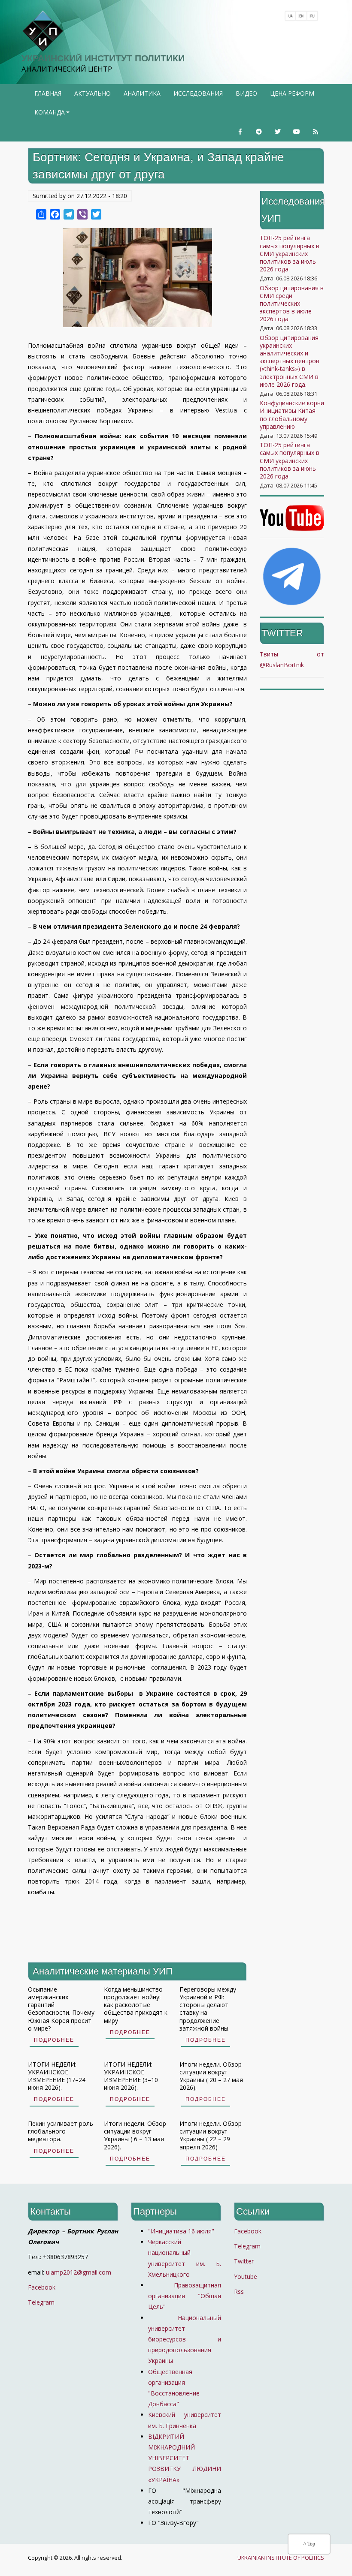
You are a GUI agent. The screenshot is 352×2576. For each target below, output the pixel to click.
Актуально (92, 93)
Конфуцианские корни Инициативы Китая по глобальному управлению (292, 414)
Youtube (245, 2276)
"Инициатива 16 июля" (181, 2231)
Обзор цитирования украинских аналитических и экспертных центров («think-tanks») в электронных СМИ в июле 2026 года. (289, 361)
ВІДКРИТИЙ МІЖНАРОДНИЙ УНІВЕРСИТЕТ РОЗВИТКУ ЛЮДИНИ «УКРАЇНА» (184, 2458)
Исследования (198, 93)
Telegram (41, 2302)
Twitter (244, 2261)
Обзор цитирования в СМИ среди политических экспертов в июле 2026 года (292, 303)
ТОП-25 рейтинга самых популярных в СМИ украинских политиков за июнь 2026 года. (289, 460)
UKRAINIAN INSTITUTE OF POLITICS (280, 2557)
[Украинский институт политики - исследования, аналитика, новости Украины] (42, 31)
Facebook (41, 2287)
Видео (246, 93)
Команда (52, 115)
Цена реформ (292, 93)
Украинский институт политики (103, 58)
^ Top (309, 2544)
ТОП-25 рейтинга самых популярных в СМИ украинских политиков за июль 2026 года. (289, 253)
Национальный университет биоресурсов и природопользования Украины (184, 2339)
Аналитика (142, 93)
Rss (239, 2291)
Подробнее (54, 2040)
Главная (47, 93)
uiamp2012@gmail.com (78, 2272)
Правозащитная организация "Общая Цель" (184, 2296)
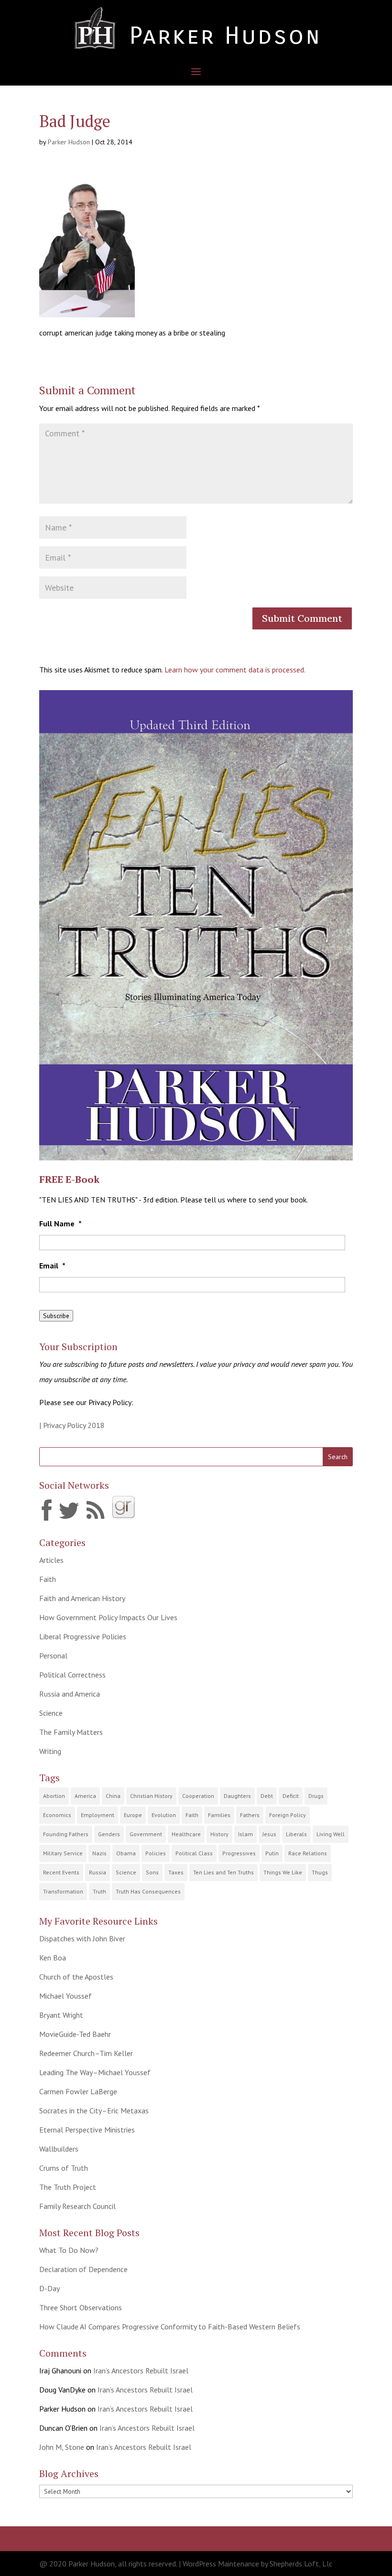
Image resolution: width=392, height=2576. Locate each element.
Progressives (239, 1853)
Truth (99, 1891)
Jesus (269, 1834)
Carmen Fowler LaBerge (78, 2091)
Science (51, 1713)
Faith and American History (82, 1598)
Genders (109, 1834)
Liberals (296, 1834)
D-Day (49, 2288)
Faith (47, 1579)
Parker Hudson (69, 142)
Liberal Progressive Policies (82, 1636)
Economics (57, 1814)
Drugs (316, 1795)
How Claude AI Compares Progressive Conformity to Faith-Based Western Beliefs (169, 2326)
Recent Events (61, 1872)
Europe (133, 1814)
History (219, 1834)
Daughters (237, 1795)
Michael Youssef (65, 1996)
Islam (245, 1834)
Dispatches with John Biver (82, 1938)
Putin (272, 1853)
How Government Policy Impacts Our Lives (108, 1617)
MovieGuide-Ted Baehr (75, 2034)
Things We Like (282, 1872)
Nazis (99, 1853)
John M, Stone (61, 2447)
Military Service (63, 1853)
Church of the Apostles (76, 1976)
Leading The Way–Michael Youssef (95, 2072)
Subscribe (56, 1315)
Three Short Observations (80, 2307)
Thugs (320, 1872)
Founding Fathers (65, 1834)
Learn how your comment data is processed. (234, 669)
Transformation (63, 1891)
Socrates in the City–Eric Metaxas (94, 2110)
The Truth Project (67, 2187)
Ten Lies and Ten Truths (223, 1872)
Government (146, 1834)
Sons (152, 1872)
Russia (97, 1872)
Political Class (194, 1853)
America (85, 1795)
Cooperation (198, 1795)
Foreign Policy (287, 1814)
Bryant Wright (61, 2015)
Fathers (250, 1814)
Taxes (176, 1872)
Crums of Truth (63, 2168)
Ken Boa (52, 1957)
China (113, 1795)
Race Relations (307, 1853)
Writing (50, 1751)
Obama (126, 1853)
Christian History (151, 1795)
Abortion (54, 1795)
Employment (97, 1814)
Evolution (164, 1814)
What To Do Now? (68, 2250)
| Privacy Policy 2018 (72, 1425)
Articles (51, 1560)
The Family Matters (71, 1732)
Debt (267, 1795)
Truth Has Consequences (148, 1891)
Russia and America (69, 1694)
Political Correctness (72, 1674)
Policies (155, 1853)
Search (338, 1456)
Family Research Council (77, 2206)
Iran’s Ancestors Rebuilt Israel (140, 2370)
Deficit (291, 1795)
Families (219, 1814)
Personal (53, 1655)
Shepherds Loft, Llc (301, 2563)
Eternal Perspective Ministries (87, 2129)
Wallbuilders (58, 2149)
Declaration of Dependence (83, 2269)
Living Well (330, 1834)
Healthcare (186, 1834)
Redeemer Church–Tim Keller (86, 2053)
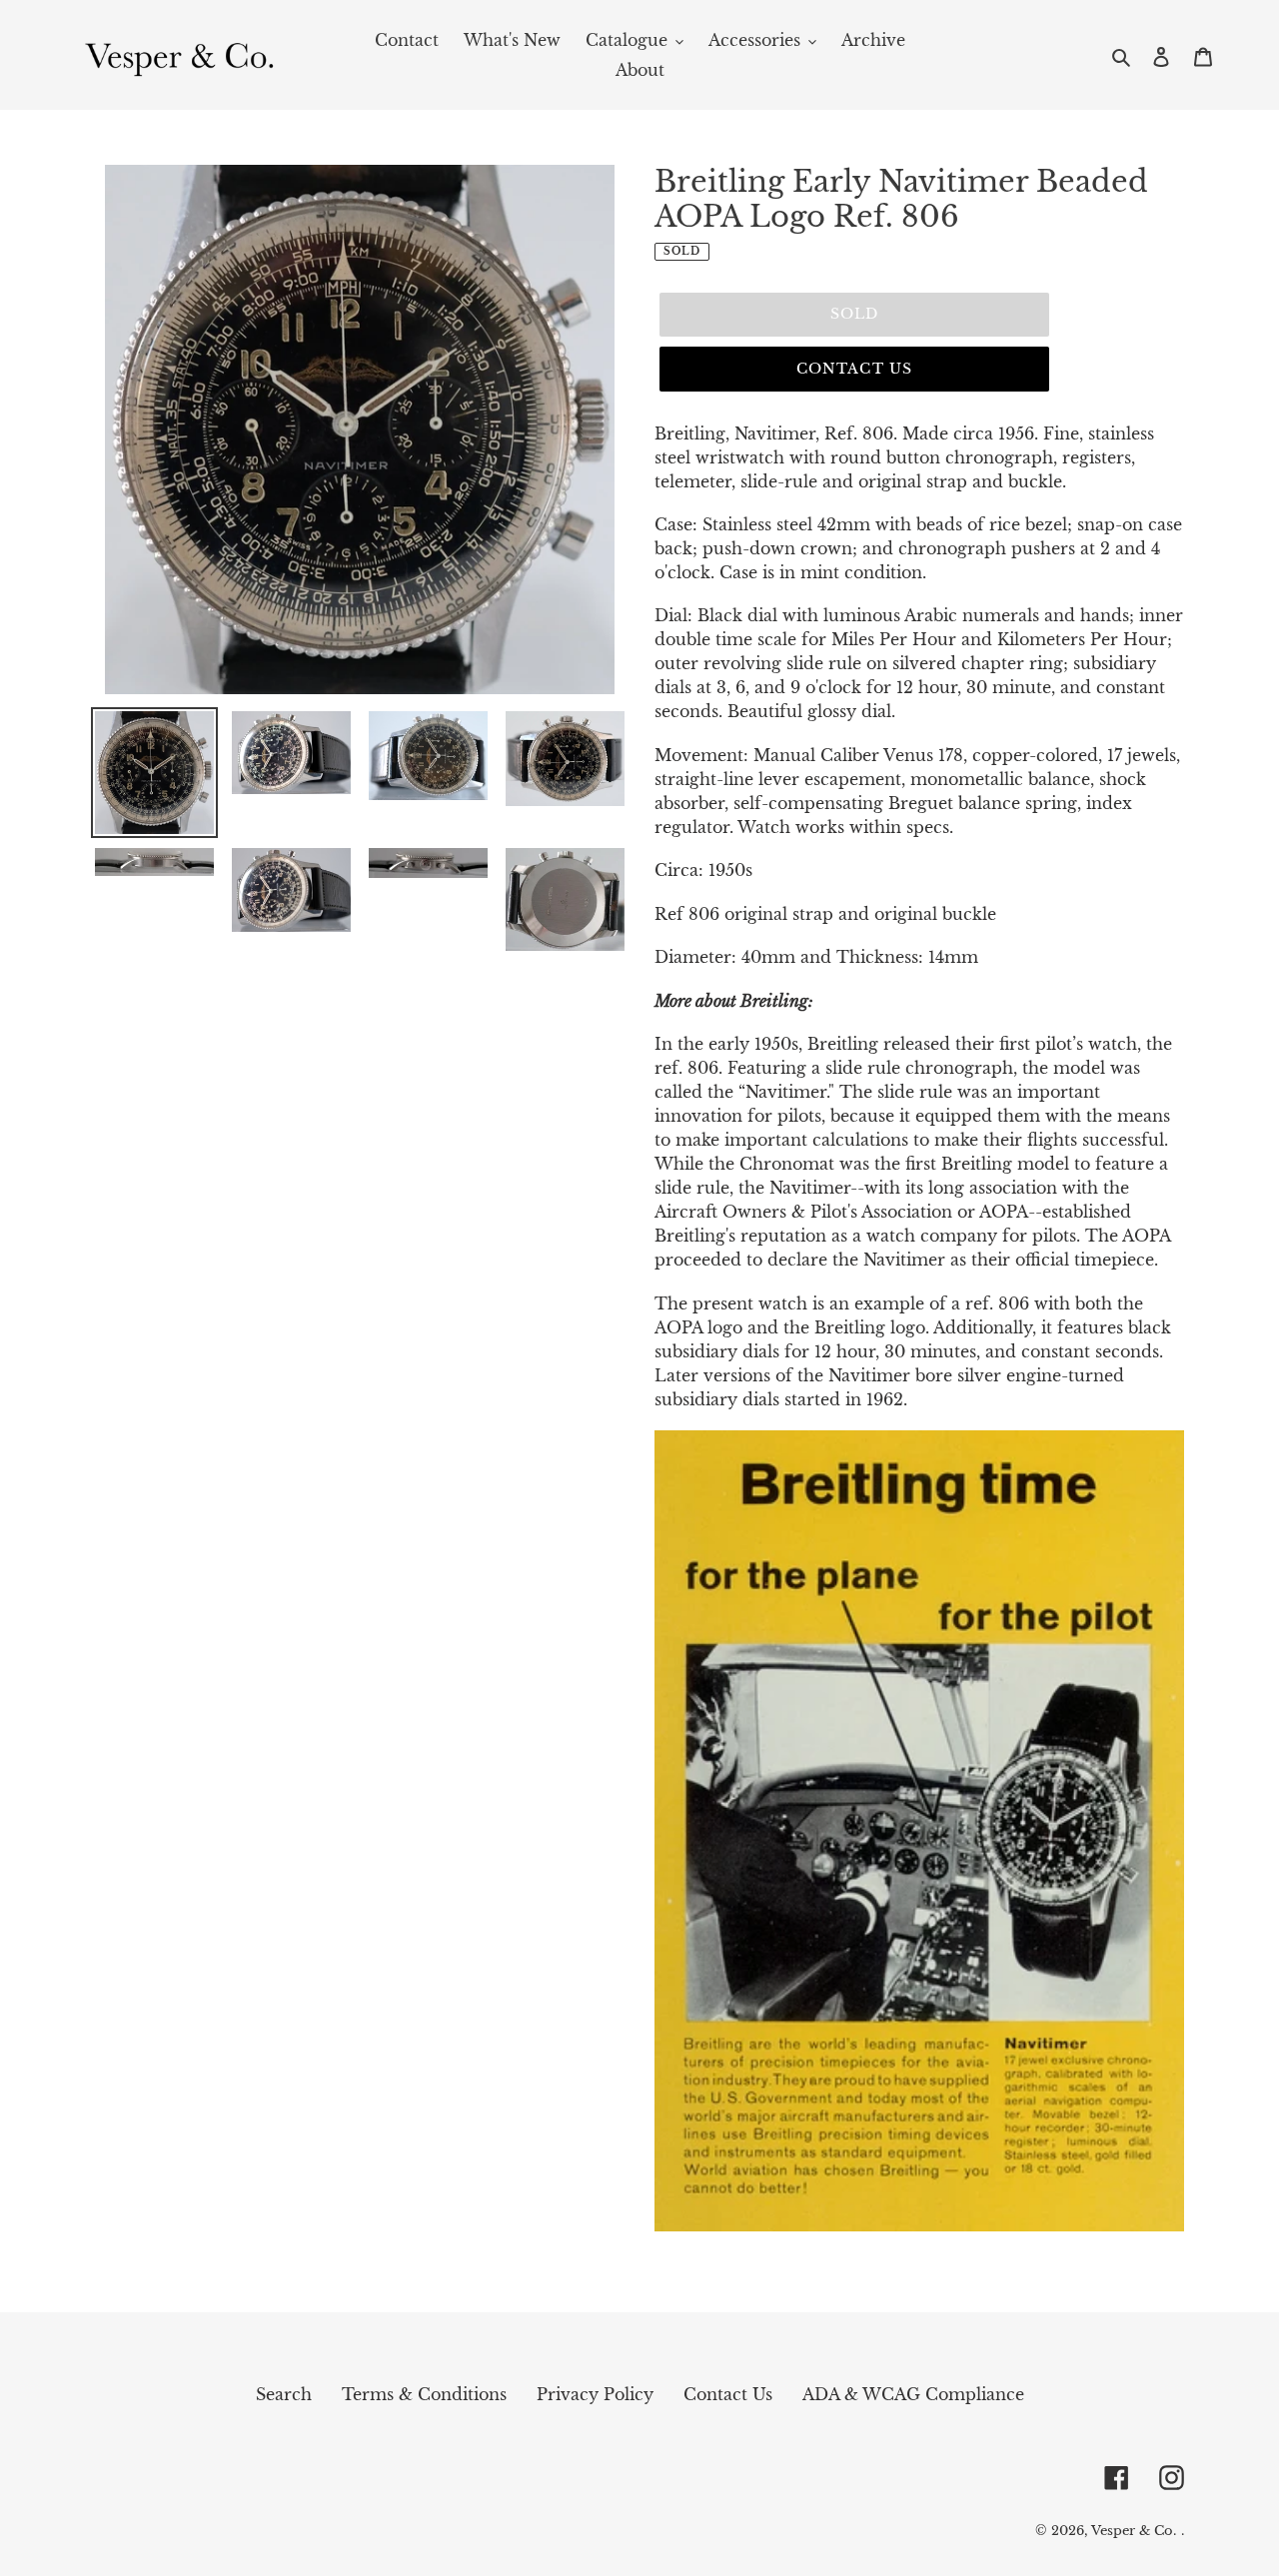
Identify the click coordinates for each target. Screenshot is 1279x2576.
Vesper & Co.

▶ _Exercise objective_
An exact restatement of the entries above is needed; no picture may appear in it.

▶ _Your solution_
You are a GUI agent. The screenshot is 352×2576. For each target below, output the pixel to click.
Актуально (92, 93)
Конфуцианские корни Инициативы Китая по глобальному управлению (292, 414)
Youtube (245, 2276)
"Инициатива 16 июля" (181, 2231)
Обзор цитирования украинских аналитических и экспертных центров («think-tanks») в электронных СМИ в июле 2026 года. (289, 361)
ВІДКРИТИЙ МІЖНАРОДНИЙ УНІВЕРСИТЕТ РОЗВИТКУ ЛЮДИНИ «УКРАЇНА» (184, 2458)
Исследования (198, 93)
Telegram (41, 2302)
Twitter (244, 2261)
Обзор цитирования в СМИ среди политических экспертов в июле 2026 года (292, 303)
ТОП-25 рейтинга самых популярных в СМИ украинских политиков за июнь 2026 года. (289, 460)
UKRAINIAN INSTITUTE OF POLITICS (280, 2557)
[Украинский институт политики - исследования, аналитика, новости Украины] (42, 31)
Facebook (41, 2287)
Видео (246, 93)
Команда (52, 115)
Цена реформ (292, 93)
Украинский институт политики (103, 58)
^ Top (309, 2544)
ТОП-25 рейтинга самых популярных в СМИ украинских политиков за июль 2026 года. (289, 253)
Национальный университет биоресурсов и природопользования Украины (184, 2339)
Аналитика (142, 93)
Rss (239, 2291)
Подробнее (54, 2040)
Главная (47, 93)
uiamp2012@gmail.com (78, 2272)
Правозащитная организация "Общая Цель" (184, 2296)
Image resolution: width=392, height=2576. Locate each element.
Progressives (239, 1853)
Truth (99, 1891)
Jesus (269, 1834)
Carmen Fowler LaBerge (78, 2091)
Science (51, 1713)
Faith and American History (82, 1598)
Genders (109, 1834)
Liberals (296, 1834)
D-Day (49, 2288)
Faith (47, 1579)
Parker Hudson (69, 142)
Liberal Progressive Policies (82, 1636)
Economics (57, 1814)
Drugs (316, 1795)
How Claude AI Compares Progressive Conformity to Faith-Based Western Beliefs (169, 2326)
Recent Events (61, 1872)
Europe (133, 1814)
History (219, 1834)
Daughters (237, 1795)
Michael Youssef (65, 1996)
Islam (245, 1834)
Dispatches with John Biver (82, 1938)
Putin (272, 1853)
How Government Policy Impacts Our Lives (108, 1617)
MovieGuide-Ted Baehr (75, 2034)
Things We Like (282, 1872)
Nazis (99, 1853)
John M, Stone (61, 2447)
Military Service (63, 1853)
Church of the Apostles (76, 1976)
Leading The Way–Michael Youssef (95, 2072)
Subscribe (56, 1315)
Three Short Observations (80, 2307)
Thugs (320, 1872)
Founding Fathers (65, 1834)
Learn how your comment data is processed. (234, 669)
Transformation (63, 1891)
Socrates in the City–Eric Metaxas (94, 2110)
The Truth Project (67, 2187)
Ten Lies and Ten Truths (223, 1872)
Government (146, 1834)
Sons (152, 1872)
Russia (97, 1872)
Political Class (194, 1853)
America (85, 1795)
Cooperation (198, 1795)
Foreign Policy (287, 1814)
Bryant Wright (61, 2015)
Fathers (250, 1814)
Taxes (176, 1872)
Crums of Truth (63, 2168)
Ken Boa (52, 1957)
China (113, 1795)
Race Relations (307, 1853)
Writing (50, 1751)
Obama (126, 1853)
Christian History (151, 1795)
Abortion (54, 1795)
Employment (97, 1814)
Evolution (164, 1814)
What To Do Now? (68, 2250)
| Privacy Policy 2018 (72, 1425)
Articles (51, 1560)
The Family Matters (71, 1732)
Debt (267, 1795)
Truth Has Consequences (148, 1891)
Russia and America (69, 1694)
Political Correctness (72, 1674)
Policies (155, 1853)
Search (338, 1456)
Family Research Council (77, 2206)
Iran’s Ancestors Rebuilt Israel (140, 2370)
Deficit (291, 1795)
Families (219, 1814)
Personal (53, 1655)
Shepherds Loft, Llc (301, 2563)
Eternal Perspective Ministries (87, 2129)
Wallbuilders (58, 2149)
Declaration of Dependence (83, 2269)
Living Well (330, 1834)
Healthcare (186, 1834)
Redeemer Church–Tim Keller (86, 2053)
Identify the click coordinates for each target. Screenshot is 1279x2576.
Vesper & Co.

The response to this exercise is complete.